» **WORK INSTRUCTION**
Repeat the listing that follows exactly, please.

───

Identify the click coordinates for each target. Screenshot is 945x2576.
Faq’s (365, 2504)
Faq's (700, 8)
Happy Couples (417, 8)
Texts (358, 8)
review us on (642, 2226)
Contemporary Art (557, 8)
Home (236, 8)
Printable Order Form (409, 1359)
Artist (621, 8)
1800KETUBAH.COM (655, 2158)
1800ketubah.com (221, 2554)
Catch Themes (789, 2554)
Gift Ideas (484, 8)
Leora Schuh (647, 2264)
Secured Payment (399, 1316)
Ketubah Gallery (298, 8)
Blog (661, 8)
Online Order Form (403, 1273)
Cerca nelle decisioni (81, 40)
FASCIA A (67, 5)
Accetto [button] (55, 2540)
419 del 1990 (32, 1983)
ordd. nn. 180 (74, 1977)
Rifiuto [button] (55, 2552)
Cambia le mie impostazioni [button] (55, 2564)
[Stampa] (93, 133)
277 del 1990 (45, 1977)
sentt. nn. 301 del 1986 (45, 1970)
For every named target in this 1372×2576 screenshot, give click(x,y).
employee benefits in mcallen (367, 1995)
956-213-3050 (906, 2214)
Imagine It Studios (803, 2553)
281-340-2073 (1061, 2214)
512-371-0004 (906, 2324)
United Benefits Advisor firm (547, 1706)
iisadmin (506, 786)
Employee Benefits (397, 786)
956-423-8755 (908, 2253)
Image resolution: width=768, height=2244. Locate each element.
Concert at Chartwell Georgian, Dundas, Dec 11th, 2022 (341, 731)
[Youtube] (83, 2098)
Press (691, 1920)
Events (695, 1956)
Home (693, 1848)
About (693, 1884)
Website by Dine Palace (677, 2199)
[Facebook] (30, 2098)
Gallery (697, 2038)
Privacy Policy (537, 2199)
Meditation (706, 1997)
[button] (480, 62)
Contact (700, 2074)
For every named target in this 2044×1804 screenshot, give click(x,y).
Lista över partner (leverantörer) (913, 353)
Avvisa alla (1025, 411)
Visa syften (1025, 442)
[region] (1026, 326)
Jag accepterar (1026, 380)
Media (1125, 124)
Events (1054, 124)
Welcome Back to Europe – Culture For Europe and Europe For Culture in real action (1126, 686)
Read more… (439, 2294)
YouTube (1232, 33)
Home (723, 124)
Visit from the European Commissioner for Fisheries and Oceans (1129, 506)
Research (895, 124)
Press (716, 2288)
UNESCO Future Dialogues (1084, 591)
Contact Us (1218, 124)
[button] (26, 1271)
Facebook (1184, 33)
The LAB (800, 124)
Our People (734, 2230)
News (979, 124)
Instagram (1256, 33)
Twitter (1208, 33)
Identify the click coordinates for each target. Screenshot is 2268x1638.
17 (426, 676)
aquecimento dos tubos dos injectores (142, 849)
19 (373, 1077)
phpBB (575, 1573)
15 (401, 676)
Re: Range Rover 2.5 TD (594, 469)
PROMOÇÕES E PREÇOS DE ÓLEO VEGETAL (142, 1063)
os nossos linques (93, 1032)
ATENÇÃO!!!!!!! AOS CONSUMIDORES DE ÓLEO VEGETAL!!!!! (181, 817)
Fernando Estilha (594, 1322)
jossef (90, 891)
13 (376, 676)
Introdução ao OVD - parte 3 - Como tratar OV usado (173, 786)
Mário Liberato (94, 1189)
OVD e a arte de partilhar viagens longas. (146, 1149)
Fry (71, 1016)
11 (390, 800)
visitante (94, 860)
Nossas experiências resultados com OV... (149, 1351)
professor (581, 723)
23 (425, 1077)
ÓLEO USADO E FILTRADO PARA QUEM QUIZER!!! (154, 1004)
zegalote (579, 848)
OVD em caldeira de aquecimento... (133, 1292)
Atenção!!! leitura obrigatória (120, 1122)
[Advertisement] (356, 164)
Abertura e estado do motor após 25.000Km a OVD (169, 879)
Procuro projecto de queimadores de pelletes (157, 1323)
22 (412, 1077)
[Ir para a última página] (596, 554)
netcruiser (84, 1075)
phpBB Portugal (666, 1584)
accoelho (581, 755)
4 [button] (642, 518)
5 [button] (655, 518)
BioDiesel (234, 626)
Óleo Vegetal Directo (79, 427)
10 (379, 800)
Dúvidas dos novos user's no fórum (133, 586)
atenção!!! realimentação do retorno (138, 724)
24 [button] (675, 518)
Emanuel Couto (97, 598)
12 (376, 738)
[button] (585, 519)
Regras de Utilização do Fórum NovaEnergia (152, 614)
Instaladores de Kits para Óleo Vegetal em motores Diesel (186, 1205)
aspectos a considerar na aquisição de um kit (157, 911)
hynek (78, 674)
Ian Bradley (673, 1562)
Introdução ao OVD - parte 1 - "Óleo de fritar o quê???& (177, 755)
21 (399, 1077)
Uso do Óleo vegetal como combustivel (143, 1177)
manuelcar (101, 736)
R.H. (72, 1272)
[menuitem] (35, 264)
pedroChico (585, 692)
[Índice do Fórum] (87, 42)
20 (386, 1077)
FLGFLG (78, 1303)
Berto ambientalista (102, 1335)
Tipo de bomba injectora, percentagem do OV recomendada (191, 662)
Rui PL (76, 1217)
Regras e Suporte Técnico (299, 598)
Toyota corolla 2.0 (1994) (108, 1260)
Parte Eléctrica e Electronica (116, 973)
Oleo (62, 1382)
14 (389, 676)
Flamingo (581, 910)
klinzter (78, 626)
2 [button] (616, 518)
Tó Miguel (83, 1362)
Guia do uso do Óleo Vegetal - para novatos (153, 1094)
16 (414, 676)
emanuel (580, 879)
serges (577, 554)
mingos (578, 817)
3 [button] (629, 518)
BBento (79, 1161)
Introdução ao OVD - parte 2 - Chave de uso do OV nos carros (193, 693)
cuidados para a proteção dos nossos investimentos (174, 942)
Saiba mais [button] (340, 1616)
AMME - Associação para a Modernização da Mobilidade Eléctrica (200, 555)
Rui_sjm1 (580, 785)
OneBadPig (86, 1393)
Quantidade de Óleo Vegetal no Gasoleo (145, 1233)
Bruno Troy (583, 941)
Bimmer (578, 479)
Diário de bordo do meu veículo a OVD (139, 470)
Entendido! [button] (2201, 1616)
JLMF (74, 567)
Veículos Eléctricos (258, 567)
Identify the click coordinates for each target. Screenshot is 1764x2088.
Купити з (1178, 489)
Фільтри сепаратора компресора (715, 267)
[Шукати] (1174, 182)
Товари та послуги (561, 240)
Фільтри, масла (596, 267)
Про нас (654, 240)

───

» **EXERCISE RESULT**
Identify the click coordinates for each target. Screenshot is 945x2576.
Faq’s (365, 2504)
Faq's (700, 8)
Happy Couples (417, 8)
Texts (358, 8)
review us on (642, 2226)
Contemporary Art (557, 8)
Home (236, 8)
Printable Order Form (409, 1359)
Artist (621, 8)
1800KETUBAH.COM (655, 2158)
1800ketubah.com (221, 2554)
Catch Themes (789, 2554)
Gift Ideas (484, 8)
Leora Schuh (647, 2264)
Secured Payment (399, 1316)
Ketubah Gallery (298, 8)
Blog (661, 8)
Online Order Form (403, 1273)
Cerca nelle decisioni (81, 40)
FASCIA A (67, 5)
Accetto [button] (55, 2540)
419 del 1990 (32, 1983)
ordd. nn. 180 (74, 1977)
Rifiuto [button] (55, 2552)
Cambia le mie impostazioni [button] (55, 2564)
[Stampa] (93, 133)
277 del 1990 (45, 1977)
sentt. nn. 301 del 1986 (45, 1970)
For every named target in this 1372×2576 screenshot, give click(x,y).
employee benefits in mcallen (367, 1995)
956-213-3050 (906, 2214)
Imagine It Studios (803, 2553)
281-340-2073 (1061, 2214)
512-371-0004 (906, 2324)
United Benefits Advisor firm (547, 1706)
iisadmin (506, 786)
Employee Benefits (397, 786)
956-423-8755 (908, 2253)
Image resolution: width=768, height=2244. Locate each element.
Concert at Chartwell Georgian, Dundas, Dec 11th, 2022 (341, 731)
[Youtube] (83, 2098)
Press (691, 1920)
Events (695, 1956)
Home (693, 1848)
About (693, 1884)
Website by Dine Palace (677, 2199)
[Facebook] (30, 2098)
Gallery (697, 2038)
Privacy Policy (537, 2199)
Meditation (706, 1997)
[button] (480, 62)
Contact (700, 2074)
For every named target in this 2044×1804 screenshot, give click(x,y).
Lista över partner (leverantörer) (913, 353)
Avvisa alla (1025, 411)
Visa syften (1025, 442)
[region] (1026, 326)
Jag accepterar (1026, 380)
Media (1125, 124)
Events (1054, 124)
Welcome Back to Europe – Culture For Europe and Europe For Culture in real action (1126, 686)
Read more… (439, 2294)
YouTube (1232, 33)
Home (723, 124)
Visit from the European Commissioner for Fisheries and Oceans (1129, 506)
Research (895, 124)
Press (716, 2288)
UNESCO Future Dialogues (1084, 591)
Contact Us (1218, 124)
[button] (26, 1271)
Facebook (1184, 33)
The LAB (800, 124)
Our People (734, 2230)
News (979, 124)
Instagram (1256, 33)
Twitter (1208, 33)
Identify the click coordinates for each target. Screenshot is 2268x1638.
17 (426, 676)
aquecimento dos tubos dos injectores (142, 849)
19 (373, 1077)
phpBB (575, 1573)
15 (401, 676)
Re: Range Rover 2.5 TD (594, 469)
PROMOÇÕES E PREÇOS DE ÓLEO VEGETAL (142, 1063)
os nossos linques (93, 1032)
ATENÇÃO!!!!!!! AOS CONSUMIDORES DE ÓLEO VEGETAL!!!!! (181, 817)
Fernando Estilha (594, 1322)
jossef (90, 891)
13 (376, 676)
Introdução ao OVD - parte 3 - Como tratar OV usado (173, 786)
Mário Liberato (94, 1189)
OVD e a arte de partilhar viagens longas. (146, 1149)
Fry (71, 1016)
11 (390, 800)
visitante (94, 860)
Nossas experiências resultados com OV... (149, 1351)
professor (581, 723)
23 (425, 1077)
ÓLEO USADO E FILTRADO PARA QUEM QUIZER!!! (154, 1004)
zegalote (579, 848)
OVD em caldeira de aquecimento... (133, 1292)
Atenção!!! leitura obrigatória (120, 1122)
[Advertisement] (356, 164)
Abertura e estado do motor após 25.000Km a OVD (169, 879)
Procuro projecto de queimadores de pelletes (157, 1323)
22 (412, 1077)
[Ir para a última página] (596, 554)
netcruiser (84, 1075)
phpBB Portugal (666, 1584)
accoelho (581, 755)
4 [button] (642, 518)
5 [button] (655, 518)
BioDiesel (234, 626)
Óleo Vegetal Directo (79, 427)
10 (379, 800)
Dúvidas dos novos user's no fórum (133, 586)
atenção!!! realimentação do retorno (138, 724)
24 [button] (675, 518)
Emanuel Couto (97, 598)
12 (376, 738)
[button] (585, 519)
Regras de Utilização do Fórum NovaEnergia (152, 614)
Instaladores de Kits para Óleo Vegetal em motores Diesel (186, 1205)
aspectos a considerar na aquisição de um kit (157, 911)
hynek (78, 674)
Ian Bradley (673, 1562)
Introdução ao OVD - parte 1 - "Óleo de fritar o quê???& (177, 755)
21 (399, 1077)
Uso do Óleo vegetal como combustivel (143, 1177)
manuelcar (101, 736)
R.H. (72, 1272)
[menuitem] (35, 264)
pedroChico (585, 692)
[Índice do Fórum] (87, 42)
20 (386, 1077)
FLGFLG (78, 1303)
Berto ambientalista (102, 1335)
Tipo de bomba injectora, percentagem do OV recomendada (191, 662)
Rui PL (76, 1217)
Regras e Suporte Técnico (299, 598)
Toyota corolla 2.0 (1994) (108, 1260)
Parte Eléctrica e Electronica (116, 973)
Oleo (62, 1382)
14 (389, 676)
Flamingo (581, 910)
klinzter (78, 626)
2 [button] (616, 518)
Tó Miguel (83, 1362)
Guia do uso do Óleo Vegetal - para novatos (153, 1094)
16 (414, 676)
emanuel (580, 879)
serges (577, 554)
mingos (578, 817)
3 [button] (629, 518)
BBento (79, 1161)
Introdução ao OVD - parte 2 - Chave de uso do OV nos carros (193, 693)
cuidados para a proteção dos nossos investimentos (174, 942)
Saiba mais [button] (340, 1616)
AMME - Associação para a Modernização da Mobilidade Eléctrica (200, 555)
Rui_sjm1 (580, 785)
OneBadPig (86, 1393)
Quantidade de Óleo Vegetal no Gasoleo (145, 1233)
Bruno Troy (583, 941)
Bimmer (578, 479)
Diário de bordo do meu veículo a OVD (139, 470)
Entendido! [button] (2201, 1616)
JLMF (74, 567)
Veículos Eléctricos (258, 567)
Identify the click coordinates for each target. Screenshot is 1764x2088.
Купити з (1178, 489)
Фільтри сепаратора компресора (715, 267)
[Шукати] (1174, 182)
Товари та послуги (561, 240)
Фільтри, масла (596, 267)
Про нас (654, 240)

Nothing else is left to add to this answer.